The cost to close a residential loan subsided this year thanks to a decline in loan origination fees.
Average closing costs on a $200,000 purchase-money mortgage
with a down payment of 20 percent are $1,847.
The total excludes title insurance, title search, taxes, property insurance, association fees, interest and other prepaid items.
That is less than the average for a single-family home loan last year, when the total was
$2,539.
(after this story was published, Bankrate.com provided the following clarification about how it changed the way it reported the closing cost data, which reduced the year-over-year change to seven percent:
We decided not to include origination points this year (to ensure consistency: we have long excluded discount points, but we found that some lenders are using “discount” and “origination” points interchangeably).

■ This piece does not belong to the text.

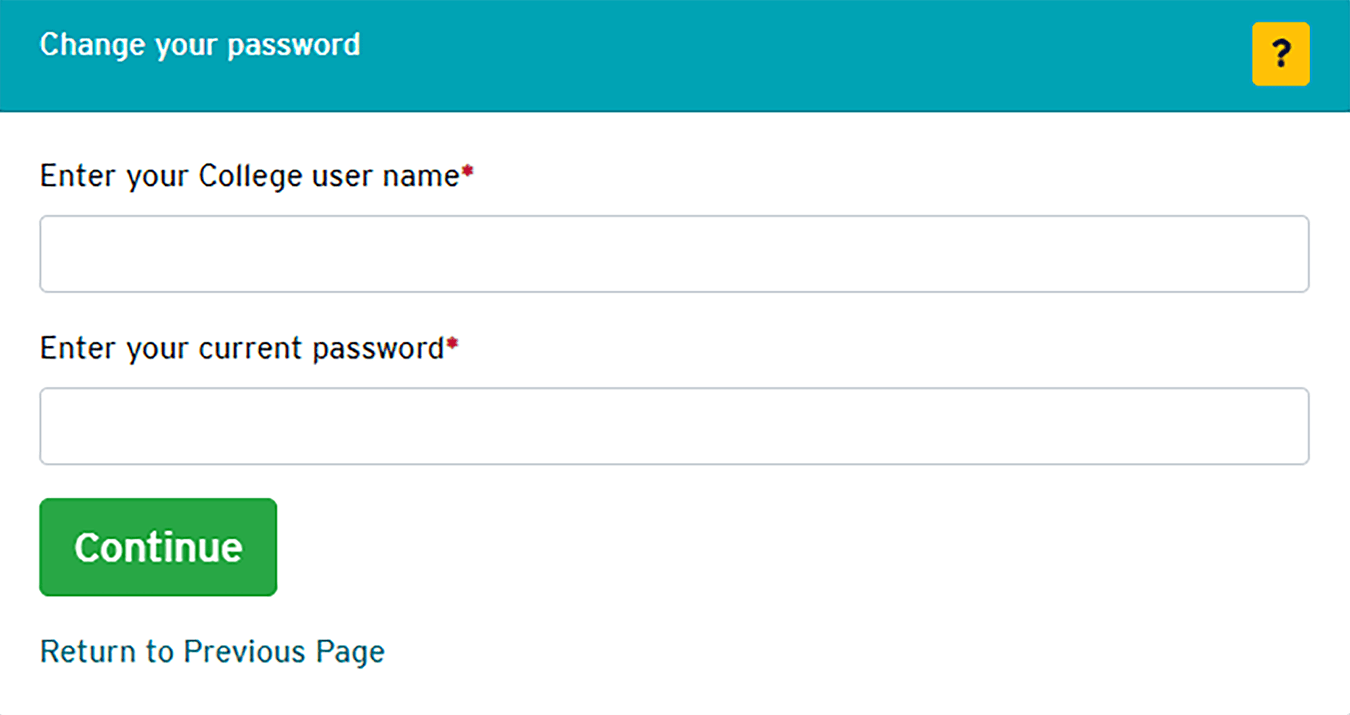
Task: Click the yellow question mark help icon
Action: [1280, 54]
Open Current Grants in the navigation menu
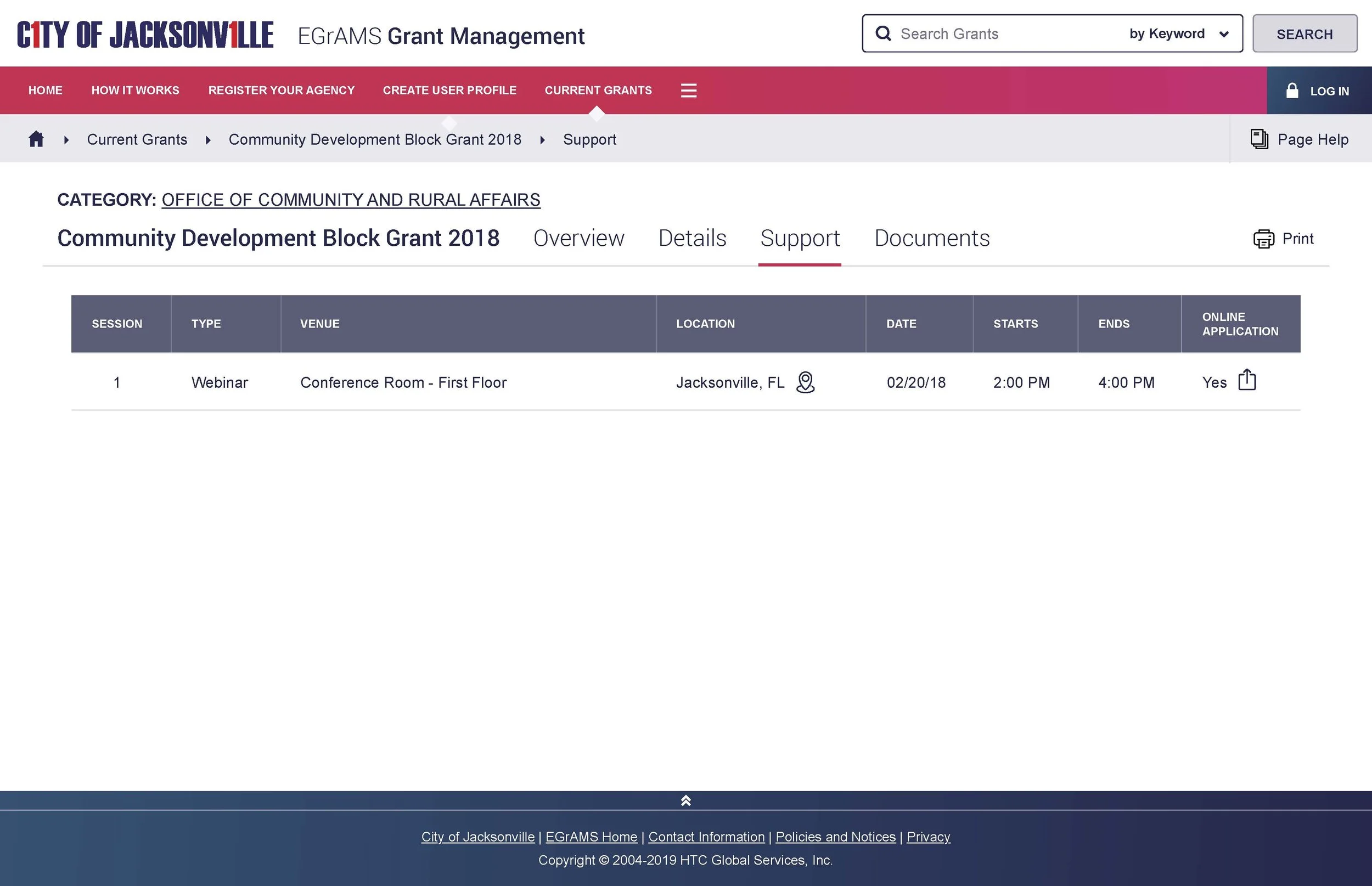The image size is (1372, 886). coord(598,91)
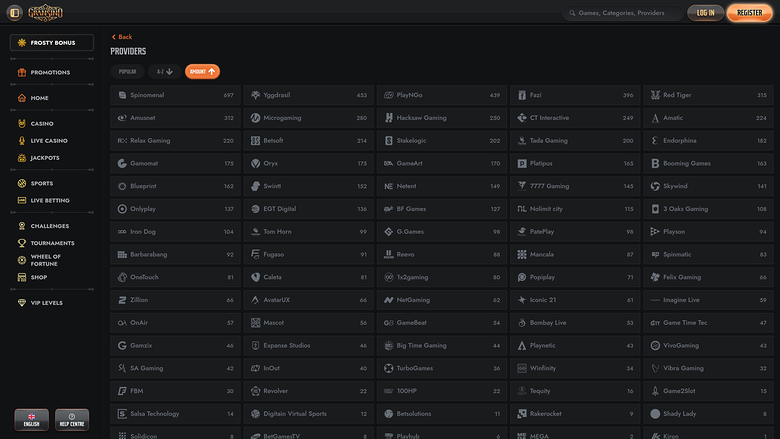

Re-running the 2014 data without origination points yields an average of $1,989. That’s an apples-to-apples comparison with this year’s $1,847 and is where the 7% decline comes from.
Bankrate.com reported the findings based on a survey of up to 10 lenders for each state as of June.
In Hawaii, total closing costs average $2,163 — more than in any other state.
New Jersey’s $2,094 are second-highest, then $2,033 in
Connecticut, $1,971 in West Virginia and $1,969 in Arizona.
At $1,613, Ohio had the lowest closing costs.
The 2015 U.S. total includes
$1,041 in lender origination fees — plunging from $1,877 a year earlier.
Origination fees were highest in Arizona at $1,208 and lowest in Wyoming at $874.
Also reflected in this year’s U.S. total were and $807 in third-party fees, increasing from $662 in 2014.
Hawaii’s $1,130 in third-party fees were highest in the nation,
while Pennsylvania’s, $678 were the lowest.